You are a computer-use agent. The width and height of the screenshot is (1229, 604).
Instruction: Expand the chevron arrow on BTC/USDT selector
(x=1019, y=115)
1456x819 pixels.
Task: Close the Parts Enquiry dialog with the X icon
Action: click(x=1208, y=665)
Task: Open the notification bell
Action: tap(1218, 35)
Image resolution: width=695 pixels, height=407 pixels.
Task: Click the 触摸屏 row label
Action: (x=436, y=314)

..............................

» **Set task**: Output the rows above as a two-column Markdown table headed Line and Text, giving each nonblank line its number in order and leaving out any blank lines.

» **Exercise response**:
| Line | Text |
|---|---|
| 1 | You are a computer-use agent. The width and height of the screenshot is (1229, 604). |
| 2 | Instruction: Expand the chevron arrow on BTC/USDT selector |
| 3 | (x=1019, y=115) |
| 4 | 1456x819 pixels. |
| 5 | Task: Close the Parts Enquiry dialog with the X icon |
| 6 | Action: click(x=1208, y=665) |
| 7 | Task: Open the notification bell |
| 8 | Action: tap(1218, 35) |
| 9 | Image resolution: width=695 pixels, height=407 pixels. |
| 10 | Task: Click the 触摸屏 row label |
| 11 | Action: (x=436, y=314) |